諸外国と海岸線の長さを比べれば、日本の総延長距離は、意外にもトップクラスだという。しかも、地理や気候的に恵まれて、人跡未踏の海岸線はない。人間が利用可能な、つまり、我々海の釣り人が入れる場所の長さは、実質、世界一かもしれない。
ただし、周知の通り、この数十年で、埋め立てや護岸工事によって、自然のままの海岸線は激減した。
都市の近辺は、コンクリートで埋め尽くされている。何かしらの所有権の付いた海岸線もその長さに含まれているのである。訳も分からないうちに、子供の頃の記憶の中にある海は一変していた。

さすがに最近では、環境保護の世論に押されて、一部の利権の横暴は許されなくなってきた。
例えば、命豊かな東京湾の三番瀬という干潟、浅場の埋め立て計画も大幅に縮小されるという。干潟というのは、生物はもちろん漁師にとっても、釣り人にとっても、聖域のような所だから、こういったことは歓迎できる。しかし、埋め立て計画は縮小であって、中止ではない。ジワリジワリ自然の海岸線は失われていくのは変わりない。(注、その後、幾つもの自然保護団体や、その活動に賛同した粘り強い人々の声が行政を動かし、埋め立て計画は中止となった。)
問題はこの一連の、計画の立案から、その縮小まで、ほとんどの釣り人にとっては、決定後に知らされるか、納得するしかないということのほうだ。出来上がってから反対することの困難さは、過去幾つもの例がある。
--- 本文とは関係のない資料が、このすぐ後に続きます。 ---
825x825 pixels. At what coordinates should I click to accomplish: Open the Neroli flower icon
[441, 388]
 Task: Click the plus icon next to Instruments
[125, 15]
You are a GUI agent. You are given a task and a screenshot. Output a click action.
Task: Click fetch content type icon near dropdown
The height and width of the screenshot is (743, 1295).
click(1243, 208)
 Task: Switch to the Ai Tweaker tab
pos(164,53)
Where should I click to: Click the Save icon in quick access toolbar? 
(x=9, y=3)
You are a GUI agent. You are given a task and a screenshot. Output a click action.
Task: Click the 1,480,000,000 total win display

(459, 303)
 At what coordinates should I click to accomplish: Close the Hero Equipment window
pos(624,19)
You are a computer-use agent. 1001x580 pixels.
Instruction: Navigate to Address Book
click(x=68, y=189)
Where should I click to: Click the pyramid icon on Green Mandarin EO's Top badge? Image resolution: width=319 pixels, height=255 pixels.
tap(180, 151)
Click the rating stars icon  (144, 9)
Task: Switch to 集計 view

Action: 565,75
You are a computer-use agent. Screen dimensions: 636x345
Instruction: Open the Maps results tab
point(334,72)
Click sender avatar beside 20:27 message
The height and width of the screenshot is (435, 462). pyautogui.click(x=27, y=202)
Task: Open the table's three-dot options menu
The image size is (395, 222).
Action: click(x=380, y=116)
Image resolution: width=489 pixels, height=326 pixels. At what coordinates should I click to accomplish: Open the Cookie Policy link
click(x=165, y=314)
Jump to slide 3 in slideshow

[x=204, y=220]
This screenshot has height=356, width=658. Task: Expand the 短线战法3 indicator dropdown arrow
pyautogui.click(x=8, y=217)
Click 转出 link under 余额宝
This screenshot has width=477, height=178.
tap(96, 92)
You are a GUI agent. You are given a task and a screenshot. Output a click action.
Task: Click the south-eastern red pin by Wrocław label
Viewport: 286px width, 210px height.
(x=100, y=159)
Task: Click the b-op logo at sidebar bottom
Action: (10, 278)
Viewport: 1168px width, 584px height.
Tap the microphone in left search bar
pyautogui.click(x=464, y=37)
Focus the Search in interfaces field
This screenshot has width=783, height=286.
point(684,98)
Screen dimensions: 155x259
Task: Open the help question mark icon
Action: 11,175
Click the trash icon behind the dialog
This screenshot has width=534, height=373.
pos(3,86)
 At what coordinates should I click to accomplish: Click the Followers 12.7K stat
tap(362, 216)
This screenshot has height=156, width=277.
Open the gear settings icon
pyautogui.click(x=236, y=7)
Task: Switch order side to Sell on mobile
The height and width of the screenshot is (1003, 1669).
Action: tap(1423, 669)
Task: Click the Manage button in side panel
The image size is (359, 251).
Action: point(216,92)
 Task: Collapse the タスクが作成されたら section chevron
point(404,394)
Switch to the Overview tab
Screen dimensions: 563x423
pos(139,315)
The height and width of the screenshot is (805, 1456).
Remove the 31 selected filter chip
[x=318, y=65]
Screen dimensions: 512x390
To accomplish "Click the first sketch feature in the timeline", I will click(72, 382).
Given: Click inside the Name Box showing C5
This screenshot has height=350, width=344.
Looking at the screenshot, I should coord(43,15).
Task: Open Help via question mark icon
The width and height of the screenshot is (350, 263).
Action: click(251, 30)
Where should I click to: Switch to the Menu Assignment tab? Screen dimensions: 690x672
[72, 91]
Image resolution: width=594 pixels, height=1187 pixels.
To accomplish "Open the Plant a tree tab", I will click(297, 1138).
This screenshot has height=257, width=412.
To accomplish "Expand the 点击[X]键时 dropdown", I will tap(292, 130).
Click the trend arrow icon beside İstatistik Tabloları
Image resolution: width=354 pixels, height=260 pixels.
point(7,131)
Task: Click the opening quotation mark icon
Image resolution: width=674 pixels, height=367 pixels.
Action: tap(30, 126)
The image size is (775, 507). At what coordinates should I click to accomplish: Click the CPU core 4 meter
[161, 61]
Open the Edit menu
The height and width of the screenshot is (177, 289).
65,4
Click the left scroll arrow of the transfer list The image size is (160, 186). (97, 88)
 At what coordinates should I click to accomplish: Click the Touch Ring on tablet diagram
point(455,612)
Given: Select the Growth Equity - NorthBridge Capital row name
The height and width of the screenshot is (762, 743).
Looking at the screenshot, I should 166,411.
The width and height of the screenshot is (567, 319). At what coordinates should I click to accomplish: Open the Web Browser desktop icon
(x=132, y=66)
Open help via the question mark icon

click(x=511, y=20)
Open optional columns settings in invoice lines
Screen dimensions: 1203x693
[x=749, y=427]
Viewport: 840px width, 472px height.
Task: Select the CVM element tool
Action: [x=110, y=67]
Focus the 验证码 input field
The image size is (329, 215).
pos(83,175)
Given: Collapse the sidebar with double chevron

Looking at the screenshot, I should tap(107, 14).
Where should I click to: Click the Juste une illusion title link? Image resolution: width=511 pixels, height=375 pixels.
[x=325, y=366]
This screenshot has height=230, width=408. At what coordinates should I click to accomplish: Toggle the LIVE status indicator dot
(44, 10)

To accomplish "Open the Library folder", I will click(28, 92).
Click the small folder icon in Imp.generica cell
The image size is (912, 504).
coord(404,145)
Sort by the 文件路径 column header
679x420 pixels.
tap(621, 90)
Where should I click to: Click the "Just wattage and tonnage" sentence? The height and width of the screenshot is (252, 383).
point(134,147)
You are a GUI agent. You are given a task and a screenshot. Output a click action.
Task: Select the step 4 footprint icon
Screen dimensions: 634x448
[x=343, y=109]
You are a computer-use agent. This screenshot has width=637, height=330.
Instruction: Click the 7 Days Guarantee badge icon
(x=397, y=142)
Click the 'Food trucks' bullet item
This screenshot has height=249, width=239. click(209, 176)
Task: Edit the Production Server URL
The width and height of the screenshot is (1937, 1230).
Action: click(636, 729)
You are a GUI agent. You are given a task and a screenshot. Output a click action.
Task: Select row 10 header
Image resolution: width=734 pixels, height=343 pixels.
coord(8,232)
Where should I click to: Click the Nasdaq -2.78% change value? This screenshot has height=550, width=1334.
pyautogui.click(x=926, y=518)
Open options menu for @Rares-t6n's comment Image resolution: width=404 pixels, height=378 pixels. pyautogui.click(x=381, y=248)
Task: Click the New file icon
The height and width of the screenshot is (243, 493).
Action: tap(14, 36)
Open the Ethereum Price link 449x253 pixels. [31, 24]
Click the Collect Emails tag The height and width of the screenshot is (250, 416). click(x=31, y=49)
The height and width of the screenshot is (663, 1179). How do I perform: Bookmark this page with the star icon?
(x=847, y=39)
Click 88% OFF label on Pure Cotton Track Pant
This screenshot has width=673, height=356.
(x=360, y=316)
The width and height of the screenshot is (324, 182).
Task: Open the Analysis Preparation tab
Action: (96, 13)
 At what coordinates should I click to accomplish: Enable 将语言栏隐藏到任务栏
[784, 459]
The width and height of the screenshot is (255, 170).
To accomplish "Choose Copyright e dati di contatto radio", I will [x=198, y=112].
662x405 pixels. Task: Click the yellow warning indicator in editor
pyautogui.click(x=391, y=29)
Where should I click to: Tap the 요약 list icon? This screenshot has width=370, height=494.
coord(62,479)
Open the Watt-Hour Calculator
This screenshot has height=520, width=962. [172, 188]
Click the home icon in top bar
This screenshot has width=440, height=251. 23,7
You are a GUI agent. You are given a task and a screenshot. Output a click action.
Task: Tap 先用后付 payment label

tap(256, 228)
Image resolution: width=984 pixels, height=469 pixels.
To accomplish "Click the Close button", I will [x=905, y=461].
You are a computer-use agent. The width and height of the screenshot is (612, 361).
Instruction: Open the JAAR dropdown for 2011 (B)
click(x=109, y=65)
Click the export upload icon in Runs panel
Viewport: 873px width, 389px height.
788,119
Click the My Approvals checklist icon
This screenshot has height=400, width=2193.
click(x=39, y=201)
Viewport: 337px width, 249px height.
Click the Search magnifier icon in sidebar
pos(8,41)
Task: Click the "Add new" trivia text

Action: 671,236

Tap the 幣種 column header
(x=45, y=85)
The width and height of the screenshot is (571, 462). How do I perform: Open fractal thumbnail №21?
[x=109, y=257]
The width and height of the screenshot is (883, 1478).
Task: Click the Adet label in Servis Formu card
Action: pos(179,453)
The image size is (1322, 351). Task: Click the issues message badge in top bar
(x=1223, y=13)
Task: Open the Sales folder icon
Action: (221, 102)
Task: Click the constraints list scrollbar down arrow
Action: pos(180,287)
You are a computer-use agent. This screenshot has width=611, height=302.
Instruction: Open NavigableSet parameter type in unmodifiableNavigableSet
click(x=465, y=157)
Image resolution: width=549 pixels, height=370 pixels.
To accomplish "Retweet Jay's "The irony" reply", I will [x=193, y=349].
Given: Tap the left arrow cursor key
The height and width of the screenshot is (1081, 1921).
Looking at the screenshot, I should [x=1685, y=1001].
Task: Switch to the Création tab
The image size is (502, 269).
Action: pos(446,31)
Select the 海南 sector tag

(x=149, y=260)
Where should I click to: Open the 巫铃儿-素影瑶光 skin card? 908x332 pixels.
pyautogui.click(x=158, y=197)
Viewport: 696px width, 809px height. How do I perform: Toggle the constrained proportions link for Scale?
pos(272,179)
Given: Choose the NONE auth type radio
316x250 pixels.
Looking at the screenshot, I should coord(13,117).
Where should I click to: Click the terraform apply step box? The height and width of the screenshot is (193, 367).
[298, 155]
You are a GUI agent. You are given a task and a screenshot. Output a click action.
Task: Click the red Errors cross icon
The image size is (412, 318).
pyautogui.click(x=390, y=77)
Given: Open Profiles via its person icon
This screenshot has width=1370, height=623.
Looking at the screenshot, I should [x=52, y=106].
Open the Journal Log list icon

海そのものは日本国民どころか、人類全体のものという理念はあるだろうが、実際のところは、主に各国の企業体や漁師、そして我々レジャー派の三者が利用している。それも交差してだ。
例えば、湾内のシーバスポイントは正式には企業の敷地内ということで、立入禁止である場所が多数ある。
今は遠慮しつつ入っているのが現状だろう。釣り人の事故やマナー違反が続けば、より強力に排斥されてしまう。
また、職漁師は生活の場である海を釣り人に荒らされない限り、黙認してくれているといったところだ。
以前、ヒラメの放流に関わったときに一部の漁師達の本音に触れて、戸惑ったことがある。要は自分たちの海に勝手なことをするな、ということだった。
いかに大多数にとって良いと思われることでも、全く別の立場のものもいる。放流するということに、ヒラメ漁師は喜んでくれたが、ボラ漁師はヒラメを釣りにくる者が増えれば、車のライトで海を照らすことも多くなり、ボラが網に入らなくなるから放流すらダメだという。  ずっと連なる均一の海岸でも、所有権の存在もあるし、各漁協の管轄が区分けされているので、交渉は一カ所ではすまない。この時は、よく話し合い、挨拶にまわり、ようやく理解を得たが、権利が云々というよりも、人として向かい合うほうが解決が早かった。……
このように、我々の釣りは法的に、より優位な者の厚意か黙認というかたちの上に成り立っている場合が多いのだ。せっかくの厚意と黙認を今は大事にするしかないのだろう。
当面は、法の整備を待っても三者に都合のよい法令はなかなかできそうにない。
だから、せめて、それぞれの地元の海岸線の権利などがどうなっているのか、調べてみてほしい。何気なく入っていたポイントの問題を知っておくべきだと思う。そして、仲間にもそれを伝え、我々が海でどうすればよいか考え、三者が共存するためのマナーを身につけておく必要がある。
自然はみんなのものだからと、ノーテンキに構えていると、いつのまにかコンクリートの壁ができたり、正式な立ち入り禁止場所になっていたりする。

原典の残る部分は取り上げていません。